I measured processing throughput by ImageNet example and compared ChainerMN's train_imagenet.py to Chainer's train_imagenet_data_parallel.py
// Chainer
$ python train_imagenet_data_parallel.py /opt/traindata/ILSVRC2012/train.ssv /opt/traindata/ILSVRC2012/val.ssv -a resnet50
// ChainerMN
$ mpiexec -n 4 python train_imagenet.py /opt/traindata/ILSVRC2012/train.ssv /opt/traindata/ILSVRC2012/val.ssv -a resnet50
Other detailed environment settings are written on my blog post (sorry for in Japanese).
The result showed the ChainerMN's was slower than Chainer's.
What happened and can I improve ChainerMN's performance?
Please ask me if you have any questions and request me if you want to get the same ImageNet images to reproduce this problem
Thank you for reporting this!
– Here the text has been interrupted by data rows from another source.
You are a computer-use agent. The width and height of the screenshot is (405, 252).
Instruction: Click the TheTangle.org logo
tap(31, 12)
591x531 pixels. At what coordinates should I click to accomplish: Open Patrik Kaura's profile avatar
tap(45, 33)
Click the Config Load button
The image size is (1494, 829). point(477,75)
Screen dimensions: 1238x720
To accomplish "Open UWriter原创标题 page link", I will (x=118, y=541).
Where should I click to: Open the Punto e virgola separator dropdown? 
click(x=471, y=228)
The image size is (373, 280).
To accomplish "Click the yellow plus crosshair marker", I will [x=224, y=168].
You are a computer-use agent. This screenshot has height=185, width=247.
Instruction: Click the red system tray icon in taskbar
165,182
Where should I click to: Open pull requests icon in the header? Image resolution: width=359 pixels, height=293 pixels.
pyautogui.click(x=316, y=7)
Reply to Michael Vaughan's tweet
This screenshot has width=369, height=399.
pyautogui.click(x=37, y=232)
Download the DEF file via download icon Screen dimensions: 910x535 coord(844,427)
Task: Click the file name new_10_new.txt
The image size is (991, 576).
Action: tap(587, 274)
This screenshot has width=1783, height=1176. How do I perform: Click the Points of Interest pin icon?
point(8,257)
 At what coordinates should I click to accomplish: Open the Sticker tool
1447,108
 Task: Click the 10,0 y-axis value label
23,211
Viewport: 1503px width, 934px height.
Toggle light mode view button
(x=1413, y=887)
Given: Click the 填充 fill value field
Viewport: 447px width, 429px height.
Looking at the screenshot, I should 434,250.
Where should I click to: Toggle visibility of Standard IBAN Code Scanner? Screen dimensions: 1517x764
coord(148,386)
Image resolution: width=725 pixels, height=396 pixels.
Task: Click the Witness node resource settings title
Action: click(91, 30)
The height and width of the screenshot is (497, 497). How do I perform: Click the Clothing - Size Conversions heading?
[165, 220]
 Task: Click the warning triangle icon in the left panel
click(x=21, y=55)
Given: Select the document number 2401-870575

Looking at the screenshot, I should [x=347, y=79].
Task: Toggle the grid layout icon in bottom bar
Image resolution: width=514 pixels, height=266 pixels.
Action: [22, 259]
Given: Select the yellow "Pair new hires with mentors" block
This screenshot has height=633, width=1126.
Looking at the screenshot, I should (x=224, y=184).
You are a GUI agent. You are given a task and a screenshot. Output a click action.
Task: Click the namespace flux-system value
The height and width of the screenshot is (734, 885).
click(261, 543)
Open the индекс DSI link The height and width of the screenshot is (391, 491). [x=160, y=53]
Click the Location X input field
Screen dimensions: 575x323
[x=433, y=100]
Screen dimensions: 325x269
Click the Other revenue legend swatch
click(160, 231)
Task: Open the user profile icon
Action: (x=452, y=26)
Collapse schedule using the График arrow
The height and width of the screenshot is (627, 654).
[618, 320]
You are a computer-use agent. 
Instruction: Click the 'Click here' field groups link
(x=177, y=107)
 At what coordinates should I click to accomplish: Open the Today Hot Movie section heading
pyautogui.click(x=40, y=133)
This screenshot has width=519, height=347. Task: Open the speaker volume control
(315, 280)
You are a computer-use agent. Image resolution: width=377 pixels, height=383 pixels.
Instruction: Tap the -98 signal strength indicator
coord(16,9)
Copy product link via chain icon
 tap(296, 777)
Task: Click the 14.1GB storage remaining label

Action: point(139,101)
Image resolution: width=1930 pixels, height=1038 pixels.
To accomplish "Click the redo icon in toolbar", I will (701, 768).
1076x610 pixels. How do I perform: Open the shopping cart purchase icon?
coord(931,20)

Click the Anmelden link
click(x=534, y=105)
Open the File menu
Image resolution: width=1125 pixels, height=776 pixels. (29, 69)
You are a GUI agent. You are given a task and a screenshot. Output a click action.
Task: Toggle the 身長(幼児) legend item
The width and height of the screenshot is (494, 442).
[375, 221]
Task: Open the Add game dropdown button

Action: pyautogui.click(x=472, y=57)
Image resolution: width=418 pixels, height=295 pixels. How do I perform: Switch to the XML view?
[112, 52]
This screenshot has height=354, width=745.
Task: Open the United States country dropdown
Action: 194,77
I personally don't think this is generally the case; For example, in our recent experiments (https://arxiv.org/abs/1711.04325), our throughput on ResNet50 with ChainerMN was kind of state-of-the-art in comparison with other efficient frameworks such as Caffe 2. I assume that your result is because of environment of configuration. Anyway, @shu65 will investigate on it soon.
@iwiwi Has this problem been solved?